MODEL BENCHMARKING

The benchmarks for evaluating models provide insights into the capabilities of each model and allow for effective comparison to help users of determine where and how to fine-tune the models and with what additional data to enable practical deployment.

Generative AI models have evolved significantly over the years, making it increasingly difficult to assess and determine which is best. It has become essential to establish reliable evaluation frameworks that can accurately judge the quality of models.

Moreover, a proper framework will help authorities and concerned agencies to assess the safety, accuracy, reliability, or usability issues of a model.

None of the frameworks are sufficient on their own nor do they consider safety as a factor for evaluation.

Below are some of the important factors that should be present within a framework:

Authenticity
The accuracy of the results generated by LLMs is crucial. This includes the correctness of facts, as well as the accuracy of inferences and solutions.
Speed
The speed at which the model can produce results is important, especially when it needs to be deployed for critical use cases. While a slower model may be acceptable in some cases, rapid action teams require quicker models.
Grammar and Readability
LLMs must generate language in a readable format. Ensuring proper grammar and sentence structure is essential.
Bias
It’s crucial that LLMs are free from social biases related to gender, race, and other factors.
Backtracking
Knowing the source of the model’s inferences is necessary for humans to double-check its basis. Without this, the performance of LLMs remains a black box.
Safety & Responsibility
Guardrails for AI models are necessary. Although companies are trying to make these responses safe, there’s still significant room for improvement.
Understanding the Context
When humans consult AI chatbots for suggestions about their general and personal life, it’s important that the model provides better solutions based on specific conditions. The same question asked in different contexts may have different answers.
Text Operations
LLMs should be able to perform basic text operations such as text classification, translation, summarization, and more.
IQ
Intelligence Quotient is a metric used to judge human intelligence and can also be applied to machines.
EQ
The emotional Quotient is another aspect of human intelligence that can be applied to LLMs. Models with higher EQ will be safer to use.
Versatility
The number of domains and languages that the model can cover is another important factor to consider.
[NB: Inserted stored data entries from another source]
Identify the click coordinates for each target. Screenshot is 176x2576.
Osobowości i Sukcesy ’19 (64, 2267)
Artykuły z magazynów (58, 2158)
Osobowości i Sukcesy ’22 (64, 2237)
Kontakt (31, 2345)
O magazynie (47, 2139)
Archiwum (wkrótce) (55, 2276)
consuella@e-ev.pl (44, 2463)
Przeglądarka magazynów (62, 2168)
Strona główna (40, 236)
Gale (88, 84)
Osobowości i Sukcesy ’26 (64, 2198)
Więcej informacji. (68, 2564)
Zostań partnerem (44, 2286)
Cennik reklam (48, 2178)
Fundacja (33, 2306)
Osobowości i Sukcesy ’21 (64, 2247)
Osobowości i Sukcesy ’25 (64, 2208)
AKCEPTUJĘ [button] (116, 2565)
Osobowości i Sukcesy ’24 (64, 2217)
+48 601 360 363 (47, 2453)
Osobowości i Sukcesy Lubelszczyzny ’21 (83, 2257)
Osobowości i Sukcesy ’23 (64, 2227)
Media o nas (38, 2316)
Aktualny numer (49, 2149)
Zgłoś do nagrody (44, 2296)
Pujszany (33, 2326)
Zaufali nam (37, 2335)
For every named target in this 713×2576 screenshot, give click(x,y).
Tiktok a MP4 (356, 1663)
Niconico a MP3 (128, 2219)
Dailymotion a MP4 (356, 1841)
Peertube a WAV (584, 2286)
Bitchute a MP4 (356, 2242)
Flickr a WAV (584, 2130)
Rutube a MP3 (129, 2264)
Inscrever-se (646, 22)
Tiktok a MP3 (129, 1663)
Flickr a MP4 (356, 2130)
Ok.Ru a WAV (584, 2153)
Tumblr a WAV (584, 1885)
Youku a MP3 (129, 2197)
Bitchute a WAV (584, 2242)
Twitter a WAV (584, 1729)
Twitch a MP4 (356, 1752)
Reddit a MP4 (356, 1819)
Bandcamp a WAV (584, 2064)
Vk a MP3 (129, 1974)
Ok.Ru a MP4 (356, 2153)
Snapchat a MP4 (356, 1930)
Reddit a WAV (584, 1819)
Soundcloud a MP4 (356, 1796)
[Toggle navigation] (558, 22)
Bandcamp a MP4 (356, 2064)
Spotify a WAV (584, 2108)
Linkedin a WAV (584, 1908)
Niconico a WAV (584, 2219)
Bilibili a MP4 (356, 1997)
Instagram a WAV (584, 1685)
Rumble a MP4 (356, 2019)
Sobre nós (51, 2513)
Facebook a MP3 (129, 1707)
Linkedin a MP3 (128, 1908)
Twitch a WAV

It can be used to classify the model into General AI or AI specific to a given set of field(s).
Real-time Update
A system that’s updated with recent information can contribute more broadly and produce better results.
Cost
The cost of development and operation should also be considered.
Consistency
Same or similar prompts should generate identical or almost identical responses, else ensuring quality in commercial deployment will be difficult.
Extent of Prompt Engineering
The level of detailed and structured prompt engineering needed to get the optimal response can also be used to compare two models.

Benchmark Prompting Approaches

Different frameworks utilize various prompting approaches and may provide independent scores for each respective prompt:

Zero Shot – The model predicts the answer given only a natural language description of the task
One Shot – In addition to the task description, the model sees a single example of the task
Few Shot – In addition to the task description, the model sees a few examples of the task
Chain of Thought (COT) – Bears resemblance to few-shot prompting, as it incorporates one or more example completions within the prompt. The difference is that the completions contain detailed thought processes, which are particularly relevant for tasks like solving arithmetic problems.

Generally speaking, multi-shot approaches yield higher benchmark results than zero shot approaches.

Large Language Model Benchmarking Frameworks

Due to the large number of large language models and the growing number of benchmarking frameworks, EleutherAI developed a “harness” that allows developers to automate the benchmarking of the LLM models using a few-shot approach.

Hugging Face maintains an LLM leaderboard that tracks the benchmark performance of the latest open-source models across numerous frameworks.

Stanford University developed HELM (Holistic Evaluation of Language Models), a comprehensive framework for evaluating foundation models. A leaderboard tracks the performance of the evaluated models.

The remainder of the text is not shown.